Nei casi più rosei, una strategia di black hat SEO prevede l’utilizzo delle seguenti tecniche:
- Link farm, letteralmente “fattoria di link”: questo termine indica pagine o interi siti web che ospitano un numero elevatissimo di link. Non ti stupirà sapere che nel 99% dei casi contengono informazioni di scarsa o nulla qualità, in quanto sono stati creati appositamente per ‘sparare’ (consentimi l’utilizzo di questo termine) link.

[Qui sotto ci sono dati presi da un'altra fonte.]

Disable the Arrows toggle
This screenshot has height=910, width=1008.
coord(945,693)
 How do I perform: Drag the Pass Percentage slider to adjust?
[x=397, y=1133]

- Doorway page, ovvero le pagine di ingresso ad un sito, utilizzate illecitamente. I black hat SEO spesso utilizzano le doorway in modo scorretto – per esempio per ospitare un elenco spropositato di link -. Queste pagine reindirizzano gli utenti (inconsapevoli) alla vera home page del sito.
Nei casi meno piacevoli, i black hat SEO possono bucare un sito per poi inserirvi script che generano link automatici. Insomma, non si tratta di certo una strategia di link building apprezzata da Google!
Perché un black hat SEO si chiama così.
Il termine black hat non viene utilizzato solo in ambito SEO, ma anche per designare i black hat hacker. Si tratta di quegli esperti informatici che utilizzano le proprie conoscenze per compiere operazioni criminali.
Ma l’espressione “cappello nero”, come chiameremmo black hat se il modo di dire fosse nato in Italia (ma per fortuna no!), è ben più antico del mondo del web.
Deriva precisamente dai film western (non l’avresti mai detto, vero?), nei quali i personaggi cattivi indossano un cappello nero mentre i buoni ne utilizzano uno bianco.
Conclusioni.
Fidati di me: indossare un cappello bianco è sempre la soluzione giusta quando si parla di SEO!
Google inoltre è sempre più intelligente e difficile da ingannare, tant’è che i siti rei di aver utilizzato tecniche di black hat vengono notevolmente penalizzati.